• **QUOTED TEXT**
# what kind of gun do u use



## old skunk (Aug 14, 2012)

hunting arkansas


----------



## prairiewolf (Feb 19, 2012)

I use a savage in .204 and a R-15 in .223, going to try one of my handguns this year.

Dont pay any attention to Stonegod, he's known to be tight with his money on here(except for buying calls). He is trying to coyote hunt as cheap as possible (no gun).LOL


----------



## youngdon (Mar 10, 2010)

My go to is a 243Win. I also have a Ruger#1 in 204, a pair of AR15's in 223, and a Savage axis in 22-250. I have a camoed BPS also but rarely take it out.


----------



## poe (Feb 10, 2010)

main coyote gun is savage predator .223 also shoot a axis 22-250, tikka m55.243 and sometimes I take out my savage 111 in 300 win mag.


----------



## loic (May 8, 2012)

Fo coyotes I takes my Remington 700 in 22-250. For deer hunting I have a marlin 336 (waffle top) .35 rem with a peep sight or I take the other marlin 336 in 30-30 which as a scope.

Sent from my PG86100 using Tapatalk 2


----------



## 220swift (Mar 2, 2011)

predator gun is a Ruger M77 in the 220swift topped with a 8X32X50 scope.............


----------



## fr3db3ar (Aug 6, 2011)

Steven's 200 in 223, R-15 in 223, Savage 93FV 22 WMR for night time.

DPMS Oracle 308 to be tried this year


----------



## Patty (Dec 11, 2011)

rem 700 243 for dogs... hr 25 06 for deer... 1187 for geese and A 64fv 22lr for grouse an such... got A bunch more I should knock the dust off tho....


----------



## 220swift (Mar 2, 2011)

LOL, ya I'm the odd ball, not many of us left.....


----------



## old skunk (Aug 14, 2012)

yep fokes say that about me 2 so dont feel 2 bad lol


----------



## Rich Cronk (Feb 24, 2010)

I am a Mauser fan. Two model 98's in .25-06, a Mexican Mauser in .257 Ackley, and a Belgian Mauser in 6mm Remington. I have other coyote whackers, but the .257 Ackley is my favorite.


----------



## JLowe69 (Nov 30, 2011)

I prefer to use my Savage Stryker in .243, but since it can be tough to get off a quick shot with, I will sometimes go with either my Win. mod. 275 in .22mag or just take the 12 ga. Mossy.


----------



## bones44 (Jan 7, 2011)

R-15 .223, 12 ga. NEF Turkey shotgun extra full choke, and a ,22 mag for night hunting as it's the rules her in Michigan. Have a Savage 24 O/U I'm gonna give a good workout this year in .223 and .20 ga.


----------



## Not_Fur_Friendly (Feb 23, 2012)

[sub]Depends on the stand. Remington 700 SPS 22-250 for longer range, thats what its set up for. Remington 660 in a .243 was my go to all purpose rifle till I got me a Windham AR-15 5.56/.223.....Now I have to take a yote with it so its the only rifle I grab. I also carry a .22lr sidearm.[/sub]


----------



## bones44 (Jan 7, 2011)

• **RECORDS PROVIDED**
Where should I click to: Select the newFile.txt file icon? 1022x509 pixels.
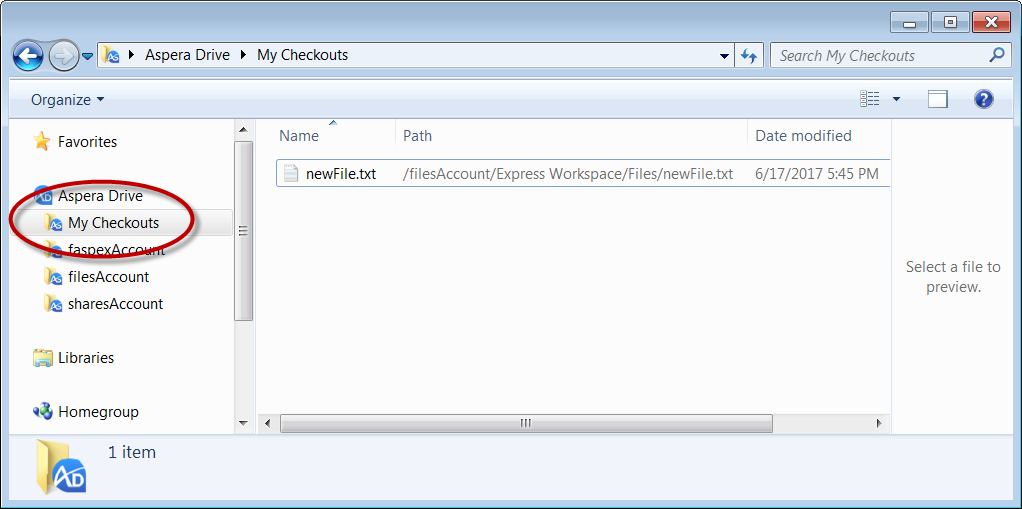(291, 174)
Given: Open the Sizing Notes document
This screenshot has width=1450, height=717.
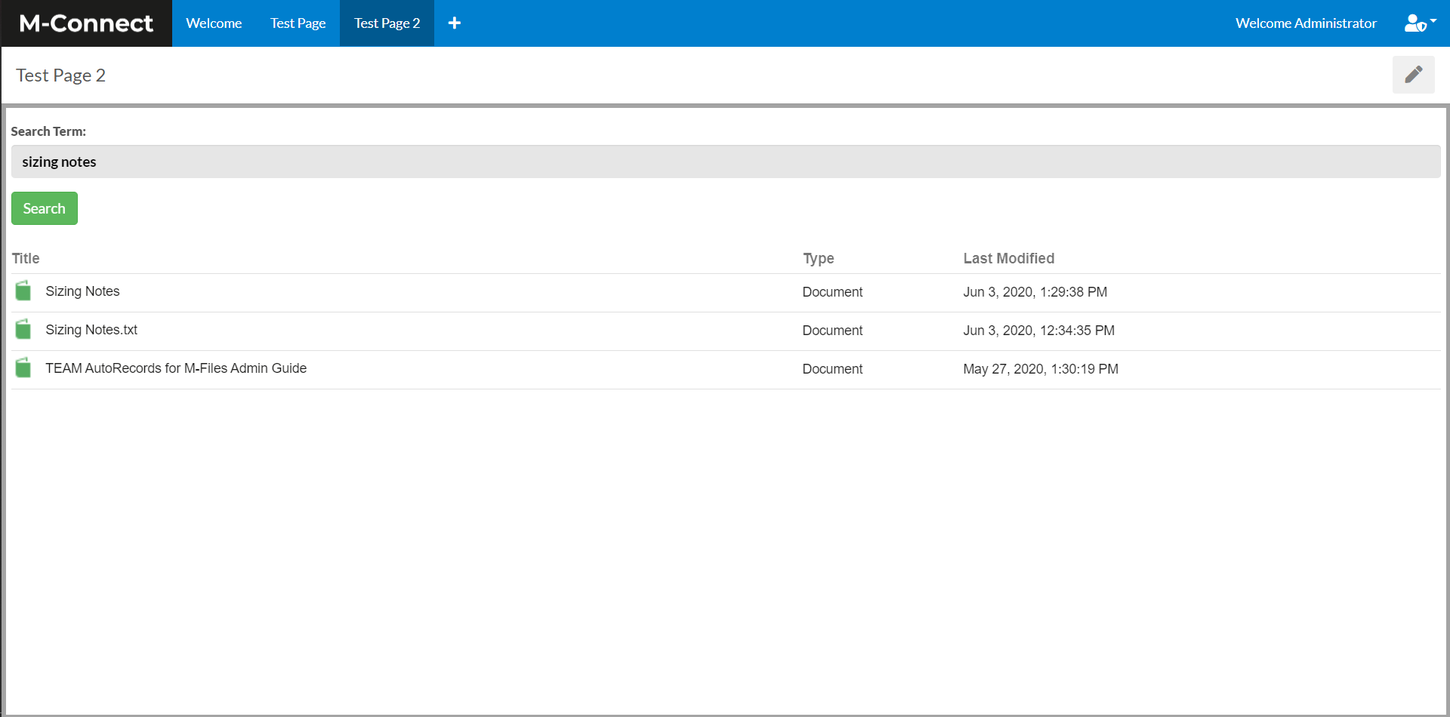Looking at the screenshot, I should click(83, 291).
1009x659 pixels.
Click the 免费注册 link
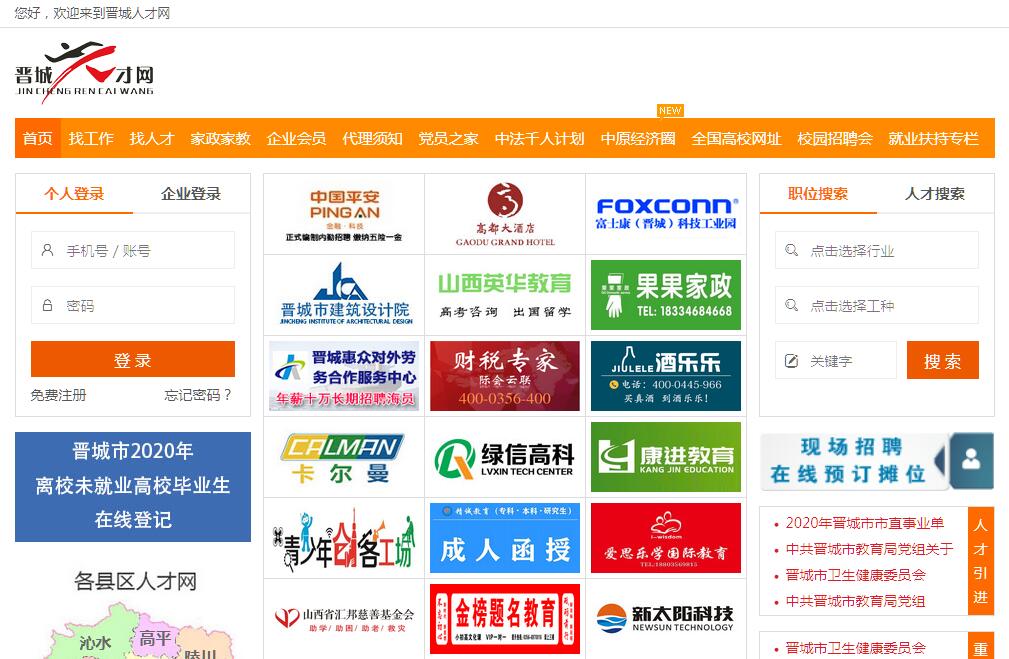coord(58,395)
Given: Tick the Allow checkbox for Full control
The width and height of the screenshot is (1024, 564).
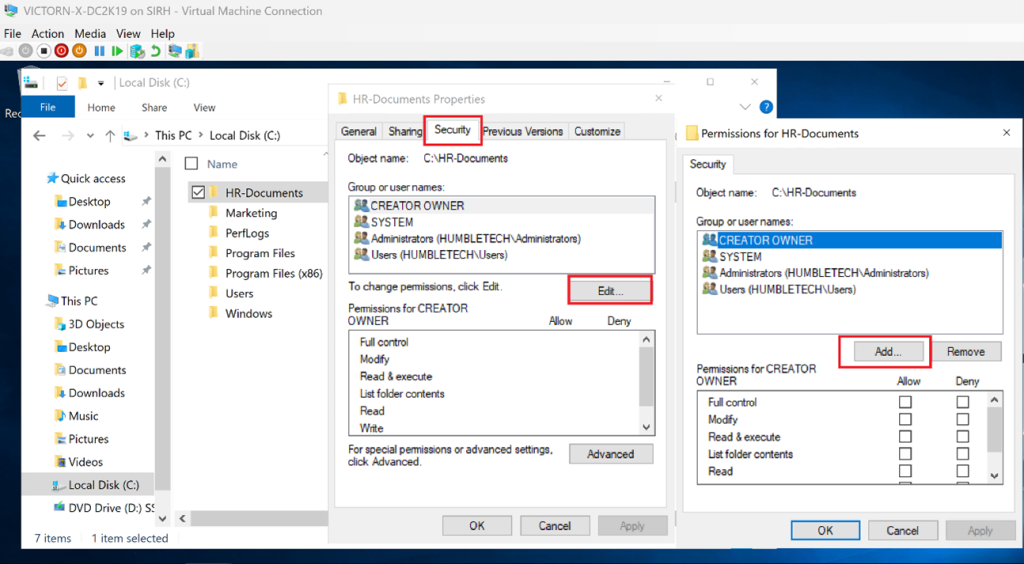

• **REQUIREMENTS**
1 > In the hunting-gun thread, which of Rich Cronk's rifles does he call his favorite?
2 > List each firearm Patty names in the hunting-gun thread, along with what Patty uses it for.
3 > Write the next part of the hunting-gun thread, following on from its final line.

• **WRITTEN ANSWERS**
1 > His Mexican Mauser in .257 Ackley.

2 >
- rem 700 243: dogs
- hr 25 06: deer
- 1187: geese
- 64fv 22lr: grouse and such

3 >
Just put on a new stock on my future target rifle. Savage 12FV .223 B&C Medalist Tactical Stock. Need glass and a better bipod. Someday.....

Sent from my ADR6300 using Tapatalk 2


----------



## prairiewolf (Feb 19, 2012)

Nice looking rifle Tom, I like that stock.


----------



## youngdon (Mar 10, 2010)

bones44 said:


> Just put on a new stock on my future target rifle. Savage 12FV .223 B&C Medalist Tactical Stock. Need glass and a better bipod. Someday.....
> 
> Sent from my ADR6300 using Tapatalk 2


Sweet setup Tom.


----------



## Rick Howard (Feb 25, 2012)

Howa 1500 .243, Before the .243 I used a Remington 770 22-250 My shotgun is a Remington 870 20ga.


----------



## Rick Howard (Feb 25, 2012)

LOL Don't do it Tom!....... he might forget and throw it at the coyote!


----------



## bones44 (Jan 7, 2011)

I won't. He'll spend the first half the day pumping the bipod legs trying to get pressure in it to shoot.....

Sent from my ADR6300 using Tapatalk 2


----------



## Rick Howard (Feb 25, 2012)

HAHAHAHAHHHA


----------



## DeereGuy (Feb 1, 2012)

Savage Axis in. 223 and my own reloads.

Sent from my DROID BIONIC using Tapatalk 2


----------



## bones44 (Jan 7, 2011)

Bob, you need to put that in the coyote hunting section with the full story. Thanks Don and Ed for the kind words. See, I do take pics once in awhile....


----------



## DeereGuy (Feb 1, 2012)

bones44 said:


> Bob, you need to put that in the coyote hunting section with the full story. Thanks Don and Ed for the kind words. See, I do take pics once in awhile....


Yea I know.... I am waiting to get a good connection with the laptop at the cabin again.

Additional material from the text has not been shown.